One of the great benefits, of course, was that the buildings, cars and grounds had a spring-clean, and that is not to be sniffed at in a residential community! But more significantly, on the day what the young people had done was noticed and appreciated. And their people skills were put to good use in welcoming dozens of others, notably the offspring of members of the extended Mill Grove family. Two of them took a large measure of responsibility in running the crèche that operated during the service, and others helped with serving refreshments and organising games.

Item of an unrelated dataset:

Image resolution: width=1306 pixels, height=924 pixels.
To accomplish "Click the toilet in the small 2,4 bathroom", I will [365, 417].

At the very end of the day, when the unglamorous task of clearing up was underway, one of the young people lay on his back on the oak floor of our indoor hall (which is used for badminton, art classes and a day nursery) and exclaimed, “I wonder why I am so good at looking after little children.” We all knew that this was one of his natural gifts, but throughout the day others were praising and thanking him for what he had been doing for up to twenty children.
Late into the evening we were watching slides, DVDs and videos of holidays, Christmas plays and even the story of Mill Grove from 1899 together, and without anyone saying anything we were acknowledging that our lives had become part of a story of a place and family that had meant so much to so many. Over the weekend, as the final guests were leaving we were already talking of next year! We were history makers in this little part of the world.

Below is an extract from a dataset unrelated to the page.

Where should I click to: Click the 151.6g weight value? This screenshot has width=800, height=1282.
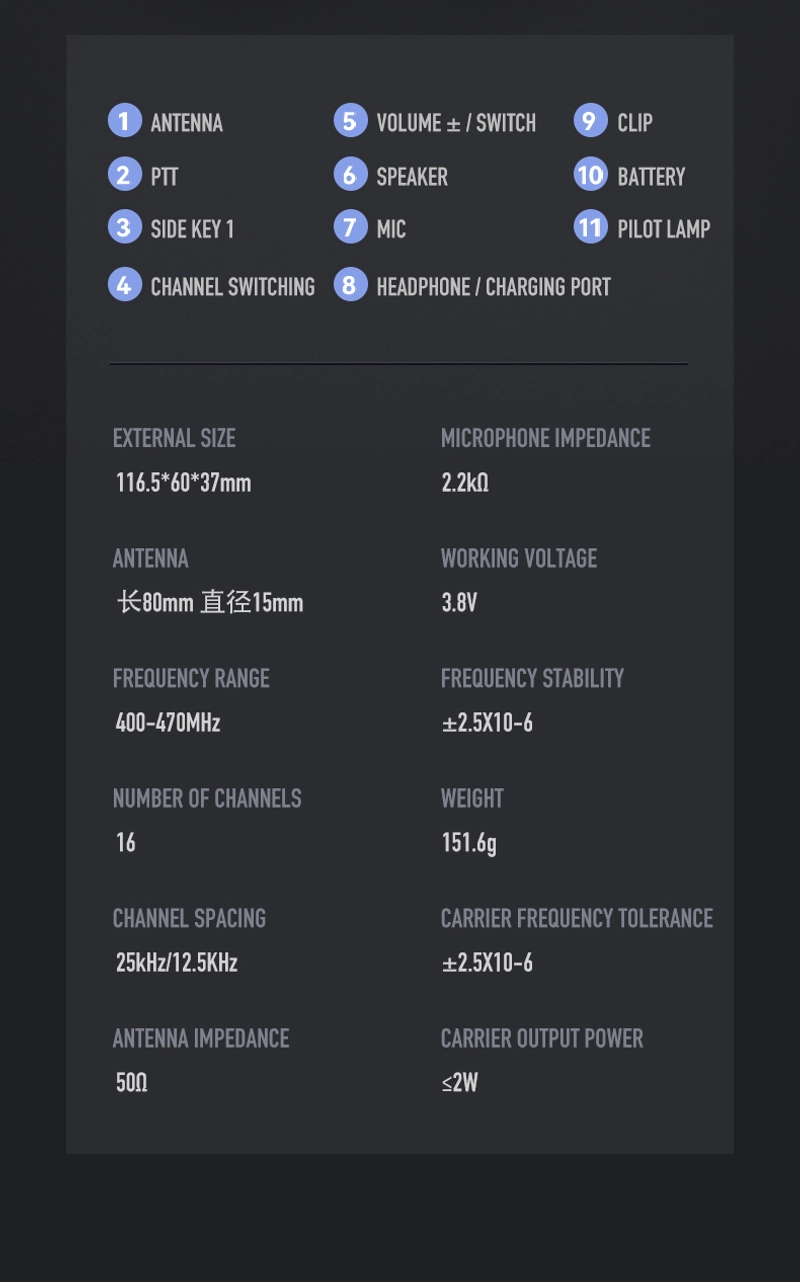pos(469,842)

And this is part of the reason why yearly rituals are so vital not only to the flourishing of communities, but to the development and growth of children and young people. The Jewish people have survived as a community despite much oppression and outright opposition. The Chief Rabbi in Britain, Jonathan Sacks, is not slow to point out in his broadcasts and writings that children play a vital part in the most important yearly religious rituals.
At the Passover meal, for example, it is a child who asks, “What does this celebration mean?” In this way they are incorporated into the whole history and story of a people. Other religious faiths have their ways of achieving this sense of belonging and elementary socialisation.
Children who have known the threatening chaos and shattering traumatic experiences of separation and loss from their birth families perhaps more than others need the security and affirmation that comes from being an acknowledged and accepted part of a group or community. Whatever the merit of short term initiatives like therapy and life-book work, and preparation for independence, they are still needing and craving (whether consciously or not) for a fundamental sense that they belong to that which is accepting, but not creating a dependency culture, and encouraging, but not demanding what they have to offer, in order that the whole community, including them can celebrate its worth and existence.
There are many ways of doing this throughout the world in families, faith groups, educational establishments and neighbourhoods. But I cannot think of any that survive and thrive long term that do not have such occasions. They cannot easily be created, but over time they will evolve, and when this happens, they should be nurtured and sustained. For in and through them, healing and acceptance comes as a by-product of the tasks and responsibilities necessary for them to flourish. In an era increasingly dominated by the pressure of the marketing engines and media of the world to shape young people in the image of individual or group consumers attuned to the never-ending and short term fashions and trends of a cynical entertainment industry, such events will surely have increasing significance and value. But such is the short-termism of modern culture that there is a risk that few will appreciate their true worth.